В «Пастухе и пастушке» я стремился совместить символику и самый что ни на есть грубый реализм. Меня некоторые упрекали за образ немца, где, мол, такого видел? Не знаю. Сам, возможно, я видел его во сне, возможно, наяву. Здесь мне важны детали, важна мысль. Этот немец – олицетворение дикости человеческой. Вот если бы я написал его с низким лбом, редкими зубами, тонко поджатыми губами, в каске – уверен, никто бы слова не сказал. Действует привычка к стереотипам. Но мне такой немец неинтересен, такого я уже видел у других писателей и повторять их не хочу.
– Насколько известно, «Пастух и пастушка» далась вам нелегко. Я помню, как вы читали четвертый вариант повести в переделкинском Доме творчества, это было лет шесть назад.
– Четырнадцать лет я носил в себе эту маленькую повесть, несколько лет писал и переписывал. Недавно, после четырех изданий, переписал снова.
– Значит, эта вещь дорога для вас? Чем же?

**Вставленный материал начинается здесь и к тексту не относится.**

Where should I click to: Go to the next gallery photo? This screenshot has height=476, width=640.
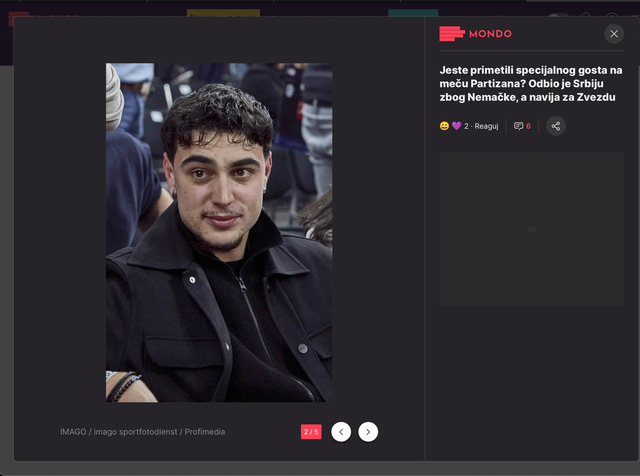pyautogui.click(x=368, y=432)
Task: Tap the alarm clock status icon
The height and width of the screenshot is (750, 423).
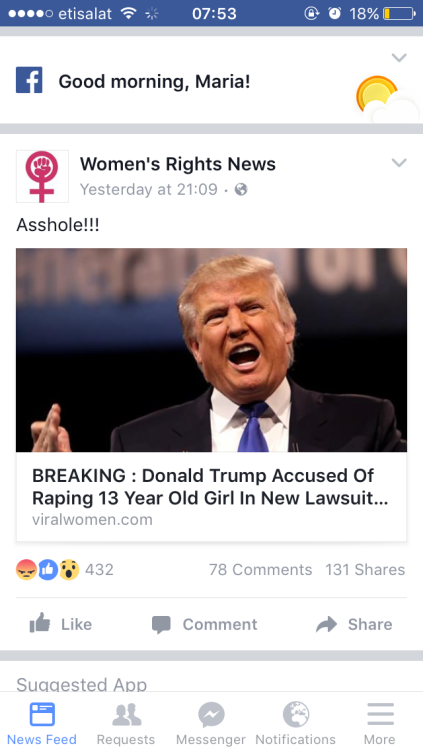Action: click(x=334, y=14)
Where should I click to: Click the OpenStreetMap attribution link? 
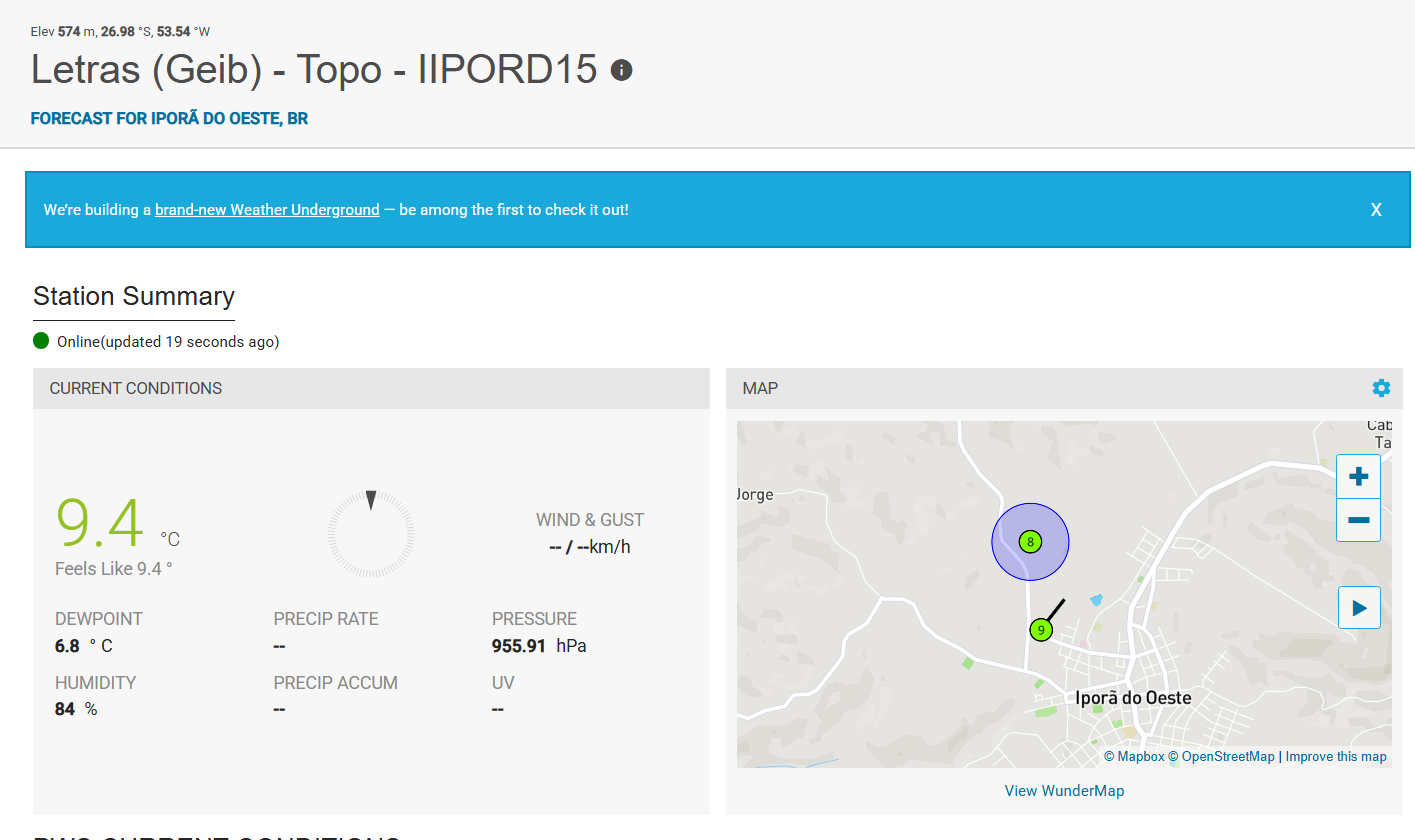point(1221,757)
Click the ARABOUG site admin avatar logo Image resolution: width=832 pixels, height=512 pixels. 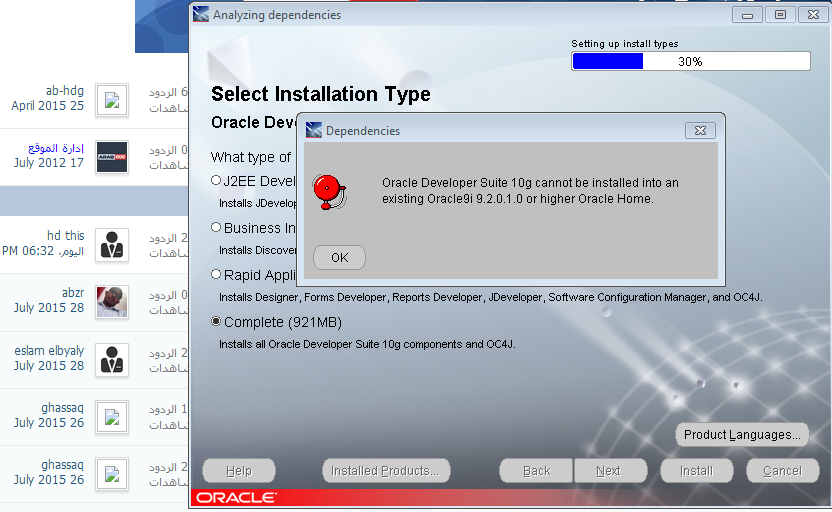click(112, 157)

– Мне кажется, в «Пастухе и пастушке» я преодолел сам себя, традицию, самим себе созданную. Понимаете, школа нас приучила к упрощенному пониманию традиций. При нынешнем уровне культуры и образования, я думаю, не так уж трудно изобразить в повествовании деревню, бабушку, как в «Последнем поклоне», что сейчас охотно и в большом количестве делается. Мне же хотелось сказать нечто большее, чем добрым словом вспомнить малую родину. Война – событие грандиозное по своим историческим масштабам, требуются иные подходы, иная выразительность, иное философское наполнение в изображении и осмыслении такого события, и даже смелость в том, чтобы взяться за военную тему, самостоятельно, не эпигонски – эпигону никакой смелости не надо, ему усидчивость требуется. Преодолевая свою традицию в «Пастухе и пастушке», я в то же время возвращался к каким-то очень дорогим традициям отечественной литературы, в частности к толстовской традиции. В кульминационной сцене любви я, помню, написал слово «милая». И задумался. Сколько раз это слово повторяется всуе! И вот, перед тем как добавить к слову «милая» слово «моя», написал целый абзац. Я двадцать лет учился тому, чтобы разделить эти слова, чтобы меж ними написать целый абзац, и наконец рискнул это сделать. Думаю, что и от этого зависит наполнение прозы, ведь не выставишь же между этими словами пустой ряд слов, надо, чтобы читатель не пропустил, не пробежал эти центральные, что ли, в повести строки по диагонали, а прочитал внимательно весь абзац, даже, может быть, задержался на нем.
– Не противоречит ли это тенденции к лаконичному стилю?
– Некоторые теоретики считают, что надо писать как Хемингуэй короткими репликами, короткими фразами. В свое время была даже дискуссия о телеграфном стиле. Я не хочу опровергать ни теории этой, ни тем более практики. Каждый пишет сообразно своим внутренним возможностям и, стало быть, законам. Что же касается философской мысли в прозе, то умение размышлять считалось и считается непременным признаком таланта. Толстой, кажется, говорил, что писатель должен ориентироваться только на самого умного читателя. По письмам, которые я получаю от читателей, можно судить, насколько он поумнел и помудрел. Пишут, например, о «Пастухе и пастушке» и такие тонкости подмечают и понимают, что не только диву даешься, но и бояться начинаешь за свою работу, думаешь о том, чтобы не отстать от читателя, чтобы оказаться достойным его.
– Что вы можете сказать о сегодняшней прозе о войне и каковы ваши планы на этот счет?
– Вы заметили, что реже стали появляться произведения о войне? Особенно объемистые? Трудней стало писать о войне, потому что появились настоящие о ней книги. Думаю, дальше будет еще труднее и сложнее писать о войне. Время, расстояние, память человеческая, истинная память, не подмена ее сочинительством, ответственность перед будущим – вот что, на мой взгляд, заставляет относиться к этой теме с повышенной строгостью. Писатели военного поколения стали старее и мудрее – они есть пока главный и основной критерий в работе следующих за ними писателей, разумеется, опять же талантливых писателей.
По этой же причине роман о войне, написанный мною начерно, лежит в столе, ждет своего времени, то есть когда я наберусь сил, мужества и умения, чтобы одолеть его. А пока я пишу заметки, кусочки, какие-то соображения, чтобы засесть за небольшую, давно выношенную повесть о войне. Есть в замысле и рассказы. Что бы мне хотелось видеть в прозе о войне? Правду! Всю жестокую, но необходимую правду, для того чтобы человечество, узнав ее, было благоразумней.